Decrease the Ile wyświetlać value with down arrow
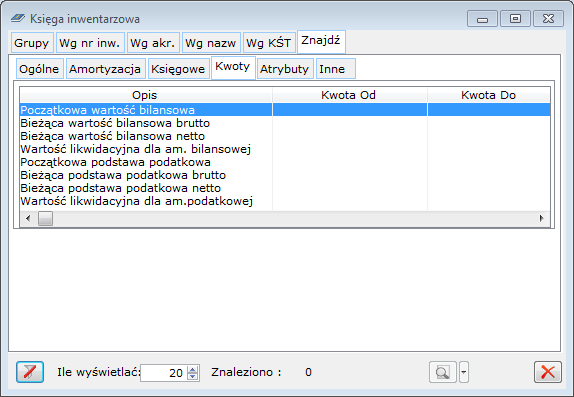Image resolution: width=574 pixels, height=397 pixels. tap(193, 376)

==

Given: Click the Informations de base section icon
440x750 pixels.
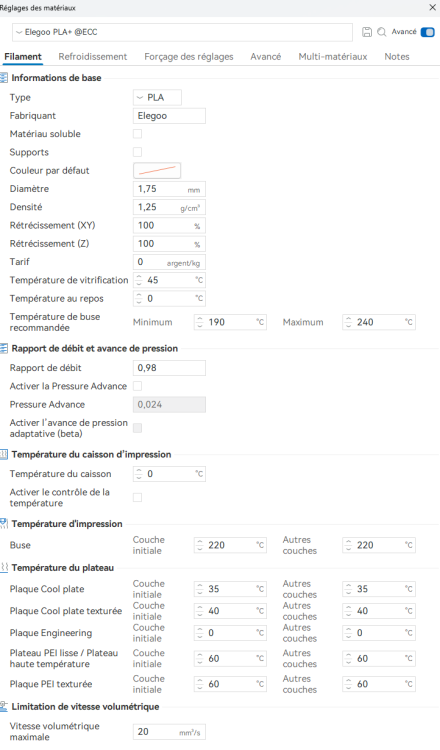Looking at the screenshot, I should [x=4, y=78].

* THE REQUEST: Copy the lines word for word, beginning at the line that contains "Given: Click the" and stopping after the line that contains "Looking at the". Leave the pictures out of your copy.

* WRITTEN ANSWER:
Given: Click the Informations de base section icon
440x750 pixels.
Looking at the screenshot, I should [x=4, y=78].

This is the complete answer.